RESULTS AND DISCUSSION

As expected, there were very significant allele frequency differences between the two breeds at most loci (Table 1).

The Structure software easily distinguished Holstein and Gir animals based on their microsatellite genotypes and also determined the genomic proportion of zebu and taurine for each of the 20 Girolando animals (Figure 1). There was a highly significant correlation between the arc sine of the proportion of Holstein ancestry and the genealogical data (Figure 2, r = 0.84, P < 0.0001).

In conclusion, the nine microsatellites that compose ISAG’s international marker set can be used to estimate, within narrow confidence limits, the ancestral Gir and Holstein genomic proportions in individual Girolando animals. This same widely available microsatellite set might also be useful to estimate the proportions of taurine and zebu origins in commercial meat products.

ACKNOWLEDGMENTS

We are grateful to Leandra D. Soares and Junia A. Viveiros for expert technical help.

REFERENCES

Kumar P, Freeman AR, Loftus RT, Gaillard C, et al. (2003). Admixture analysis of South Asian cattle. Heredity 91: 43-50.

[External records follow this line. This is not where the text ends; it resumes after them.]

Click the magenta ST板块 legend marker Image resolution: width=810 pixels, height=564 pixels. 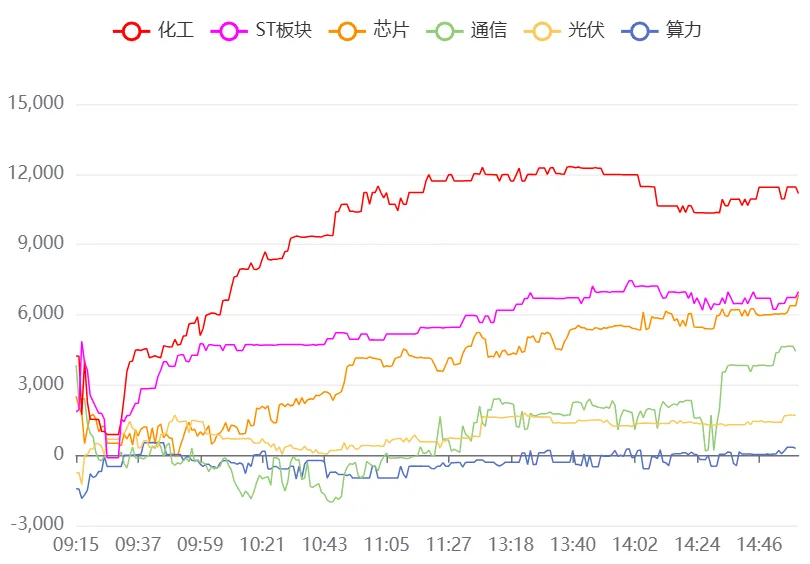coord(228,31)
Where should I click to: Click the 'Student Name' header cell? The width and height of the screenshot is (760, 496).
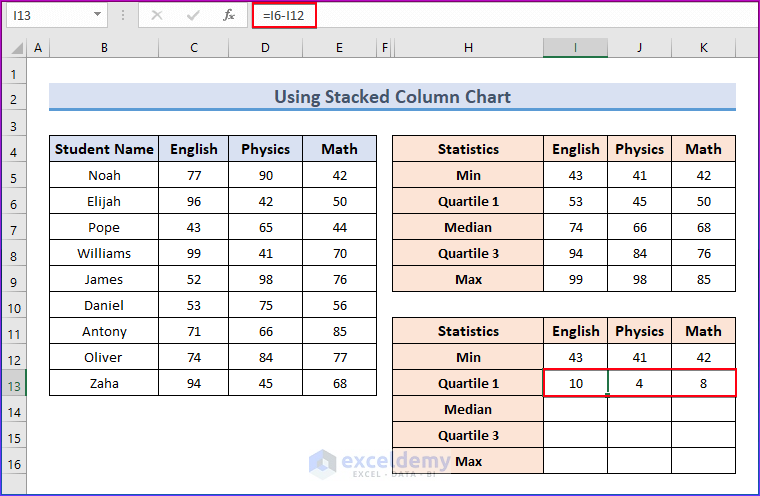[x=104, y=149]
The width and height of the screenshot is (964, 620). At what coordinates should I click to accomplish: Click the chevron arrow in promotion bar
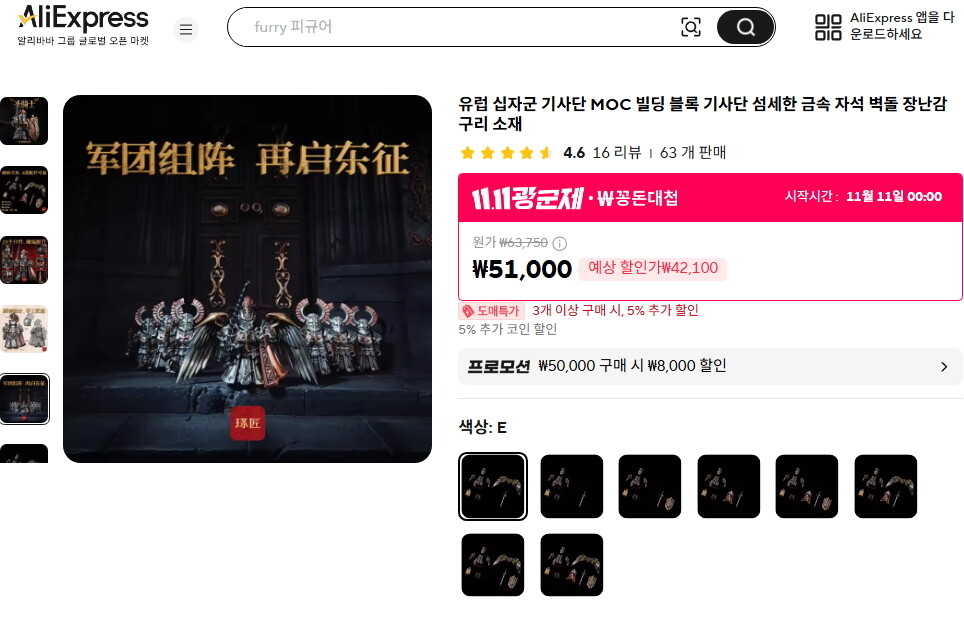(944, 367)
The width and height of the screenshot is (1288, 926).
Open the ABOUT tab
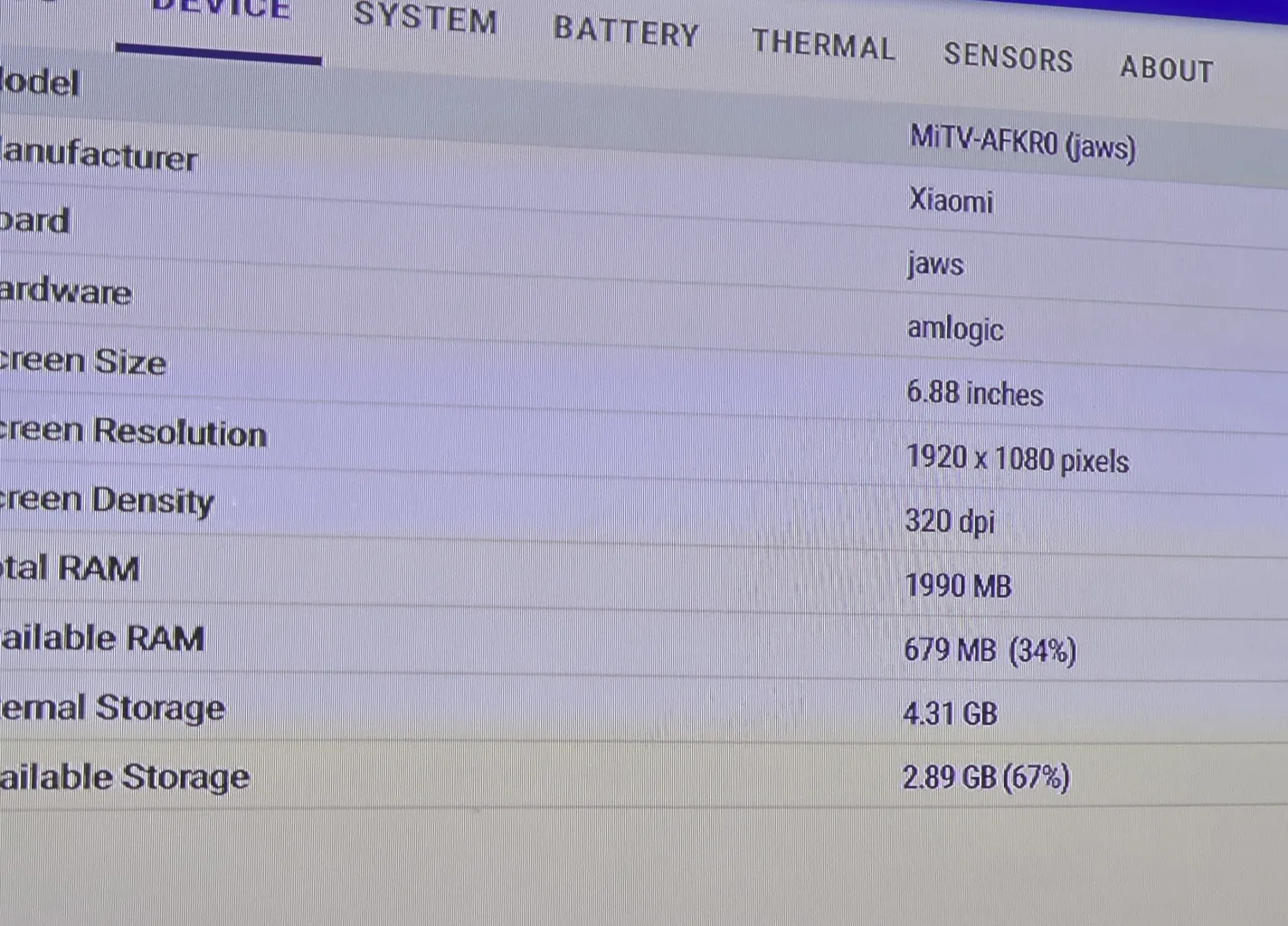point(1167,70)
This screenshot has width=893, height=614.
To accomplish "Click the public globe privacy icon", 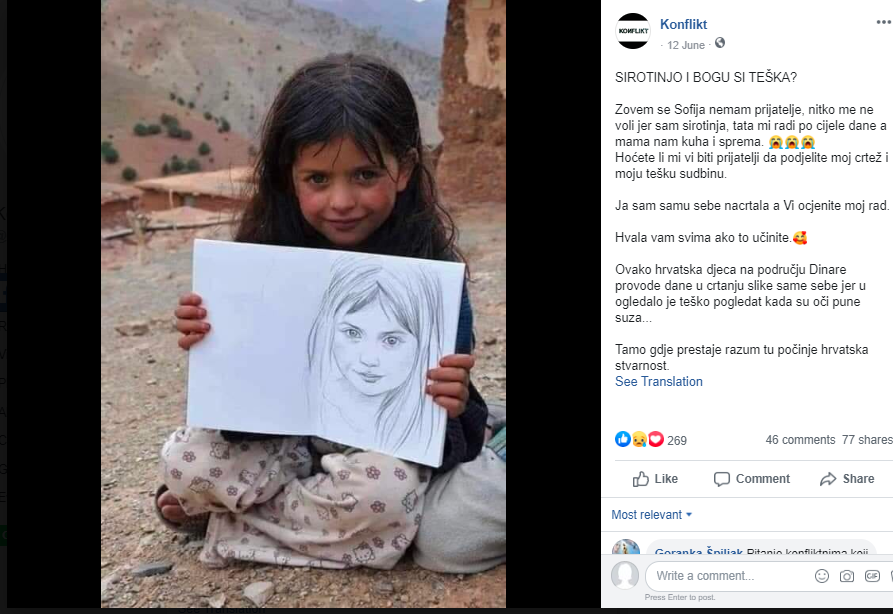I will [x=720, y=43].

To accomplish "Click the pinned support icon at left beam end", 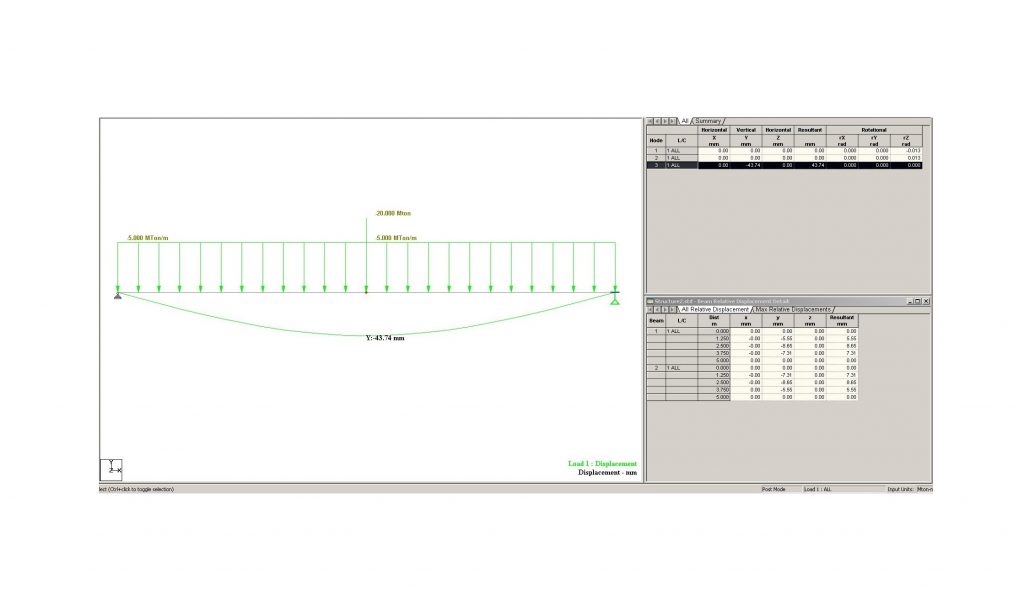I will point(118,293).
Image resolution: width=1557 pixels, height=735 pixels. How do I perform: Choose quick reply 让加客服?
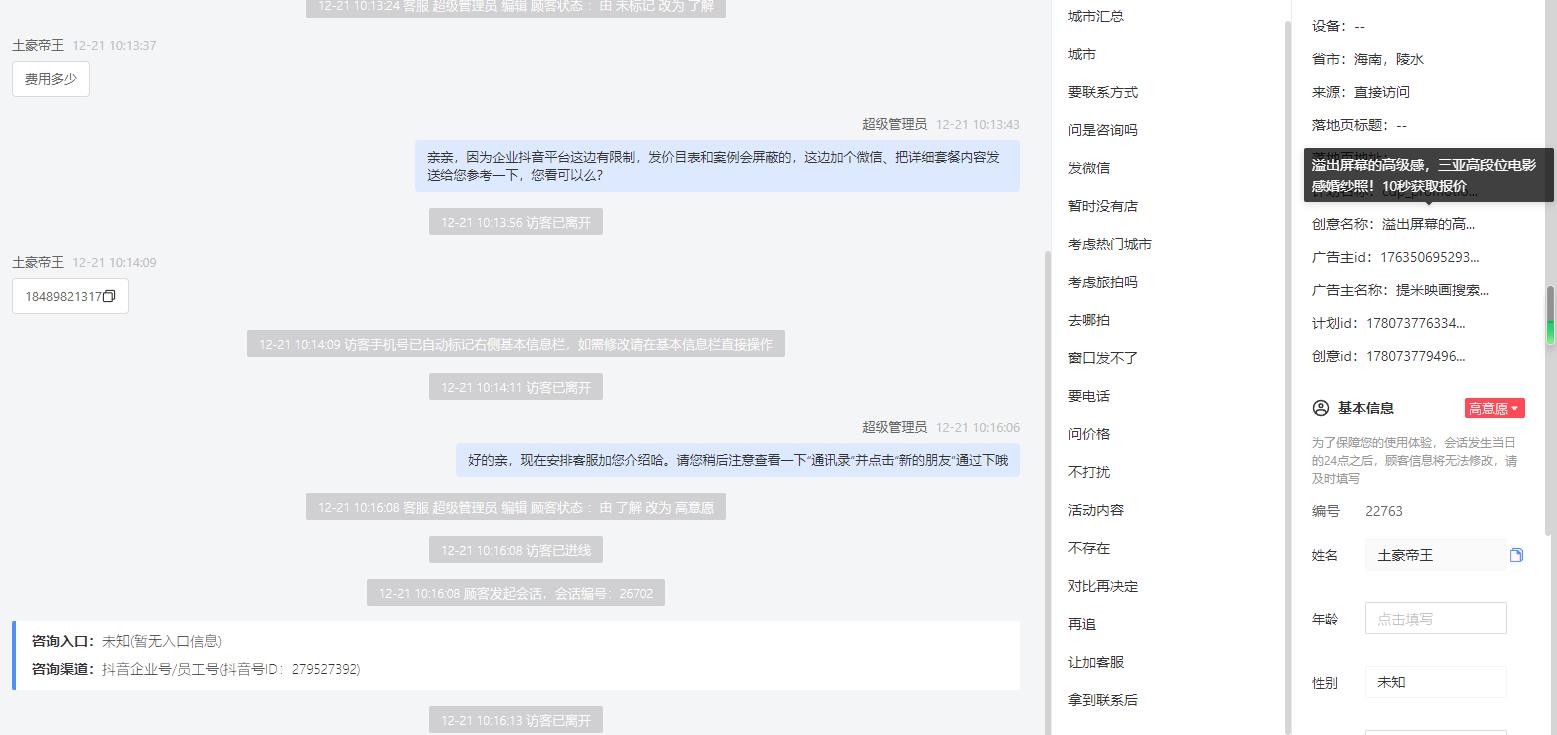click(1096, 662)
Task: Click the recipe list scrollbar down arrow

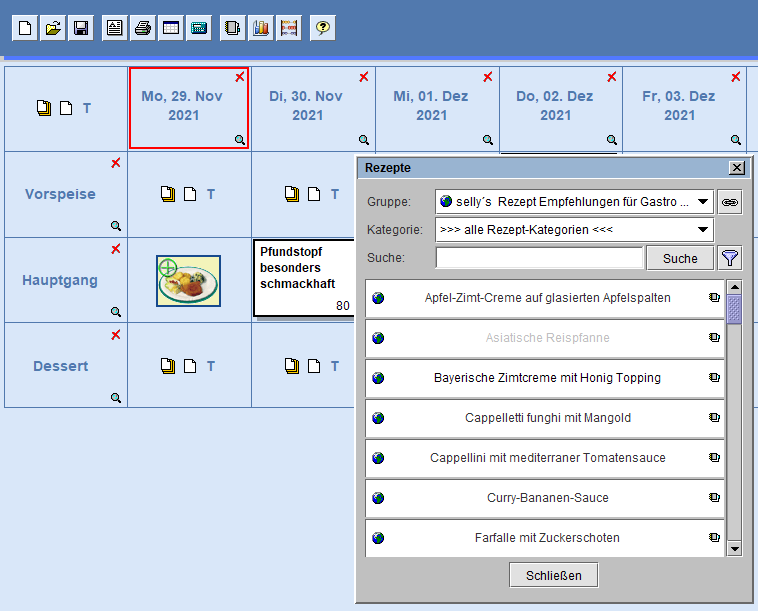Action: [735, 548]
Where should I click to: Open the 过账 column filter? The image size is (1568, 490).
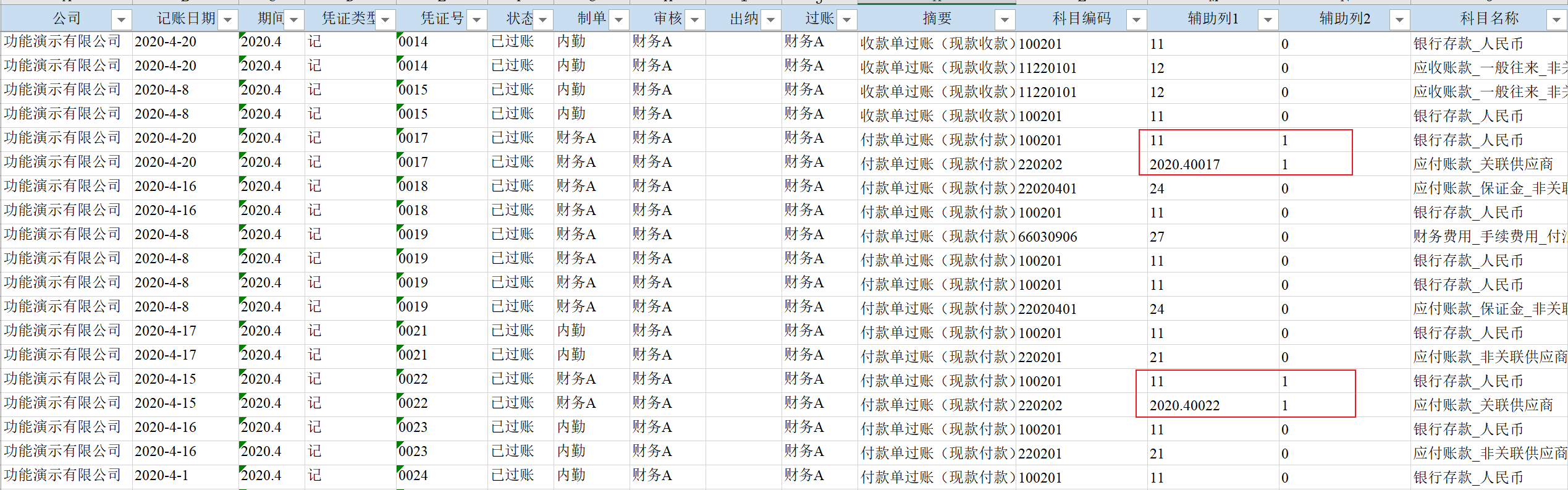click(x=847, y=20)
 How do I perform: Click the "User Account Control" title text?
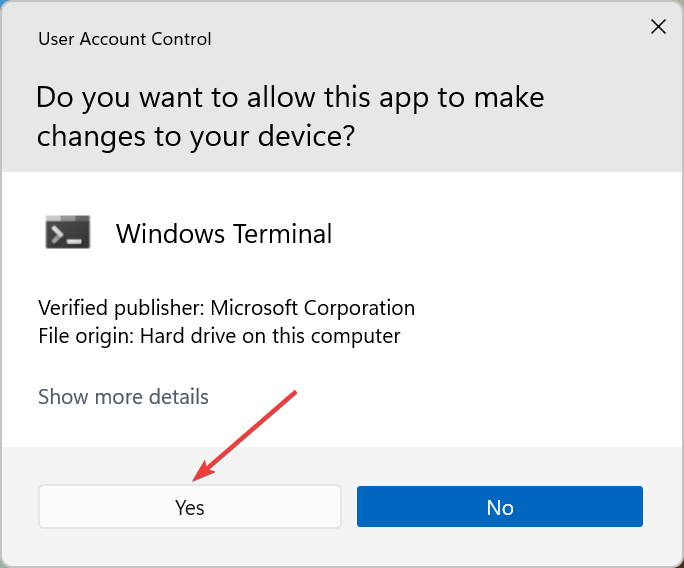pyautogui.click(x=125, y=40)
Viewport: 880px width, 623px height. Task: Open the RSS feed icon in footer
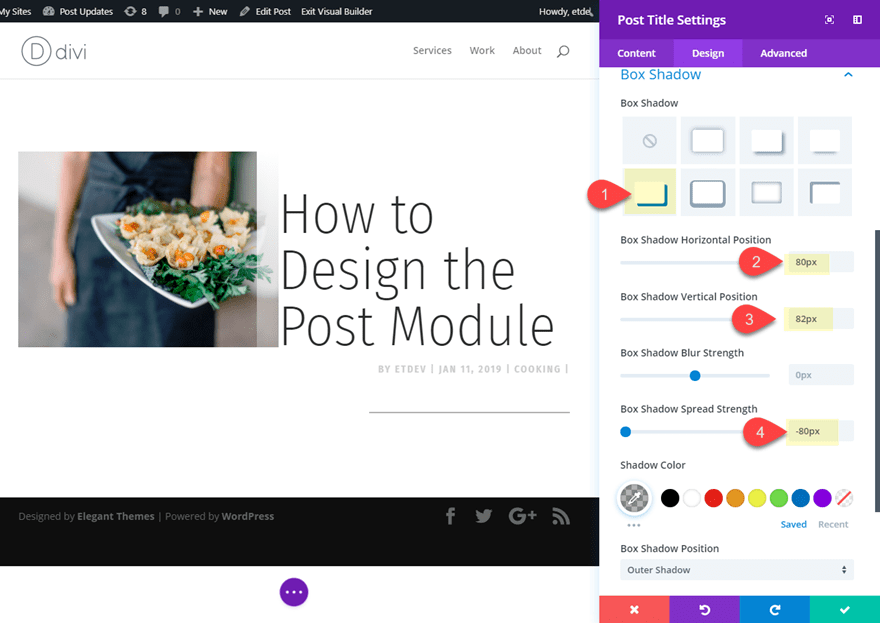tap(561, 516)
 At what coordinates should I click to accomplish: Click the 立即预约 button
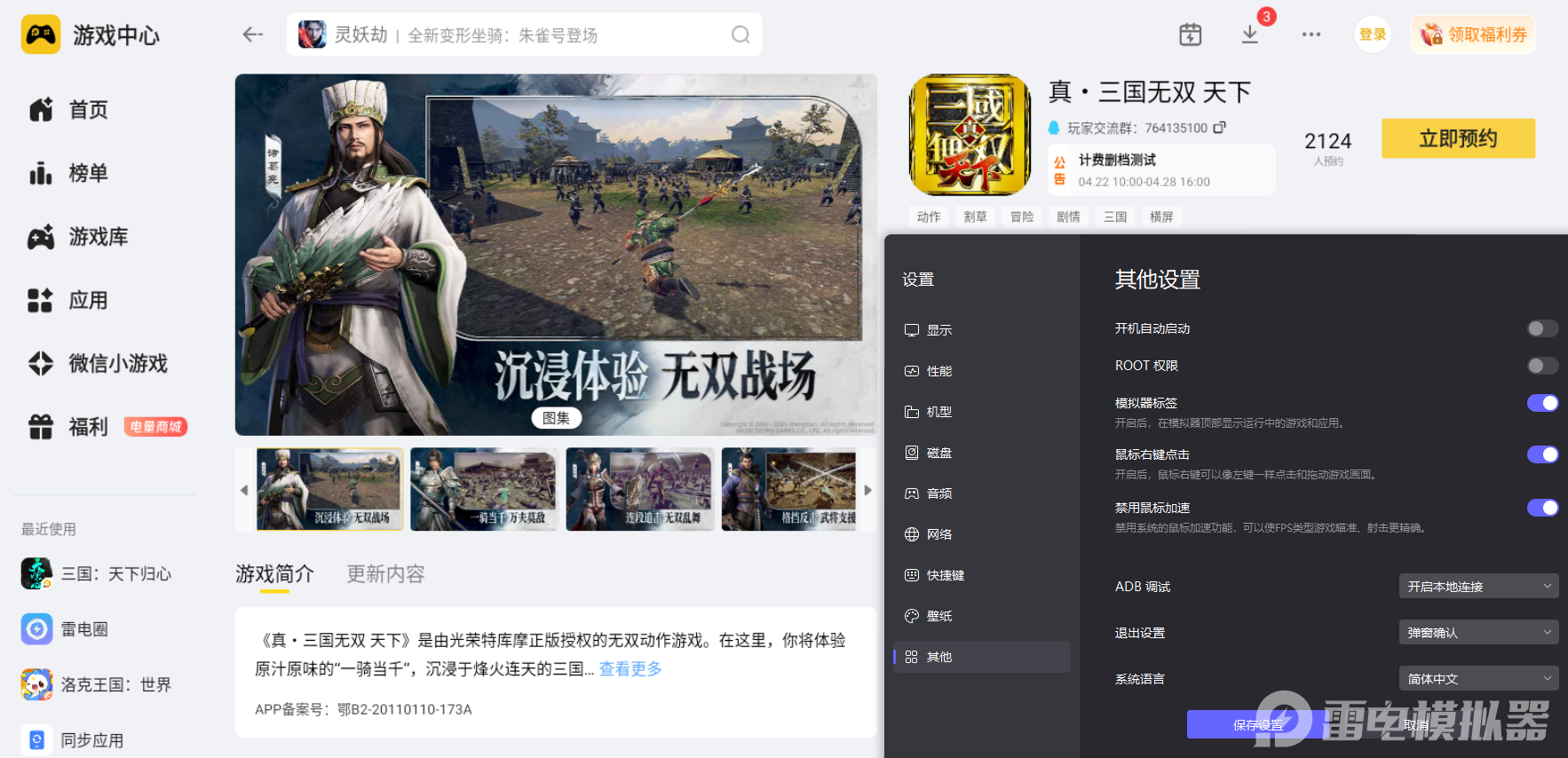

MacHugh DE, Shriver MD, Loftus RT, Cunningham P, et al. (1997). Microsatellite DNA variation and the evolution, domestication and phylogeography of taurine and zebu cattle (Bos taurus and Bos indicus). Genetics 146: 1071-1086.

Pritchard JK, Stephens M and Donnelly P (2000). Inference of population structure using multilocus genotype data. Genetics 155: 945-959.